-- What you have to do --
In the data below, find each line carrying the string "August" and copy it out.

[Stored items]
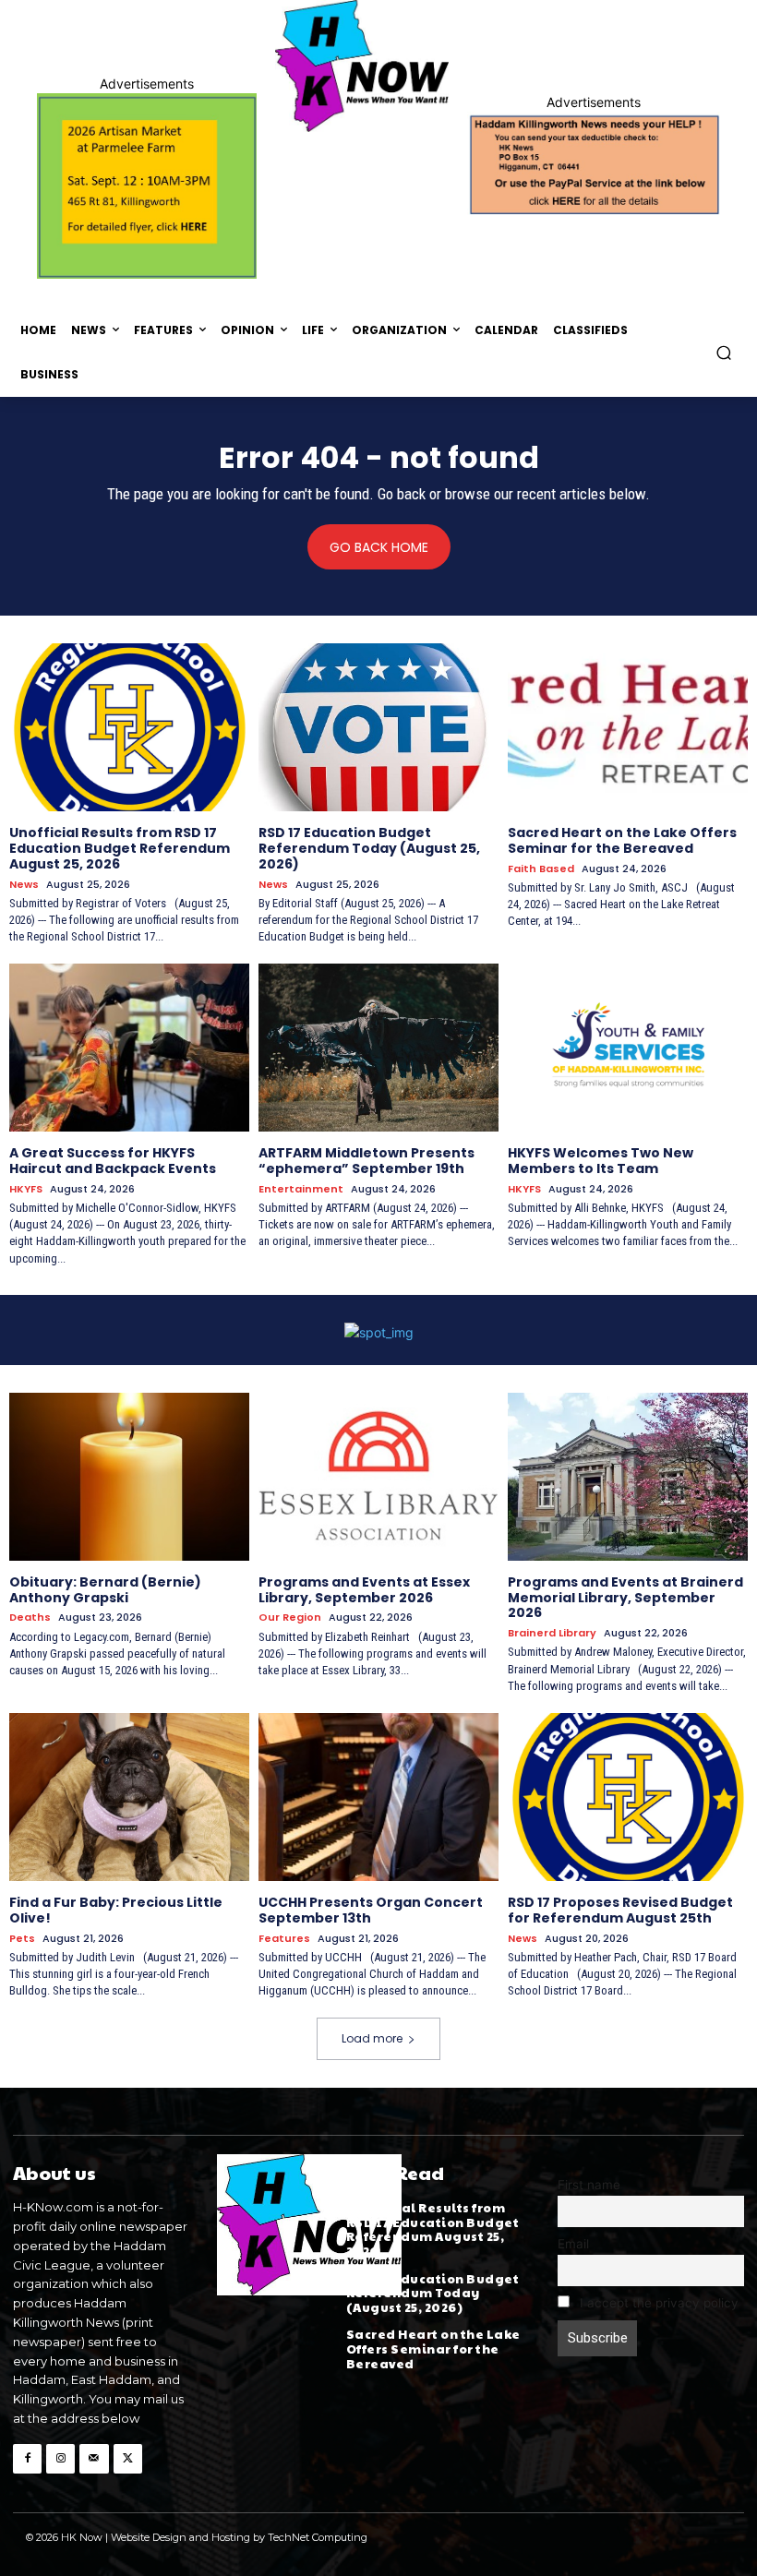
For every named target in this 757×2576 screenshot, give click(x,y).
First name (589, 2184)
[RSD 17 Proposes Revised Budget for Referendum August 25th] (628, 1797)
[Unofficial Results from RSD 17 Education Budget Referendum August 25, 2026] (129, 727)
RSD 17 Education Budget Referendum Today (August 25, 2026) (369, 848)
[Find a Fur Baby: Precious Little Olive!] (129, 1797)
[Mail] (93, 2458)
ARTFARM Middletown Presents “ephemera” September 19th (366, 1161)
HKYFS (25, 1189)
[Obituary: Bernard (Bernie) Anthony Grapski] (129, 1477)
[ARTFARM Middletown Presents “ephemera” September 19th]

-- The completed task --
[RSD 17 Proposes Revised Budget for Referendum August 25th] (628, 1797)
[Unofficial Results from RSD 17 Education Budget Referendum August 25, 2026] (129, 727)
RSD 17 Education Budget Referendum Today (August 25, 2026) (369, 848)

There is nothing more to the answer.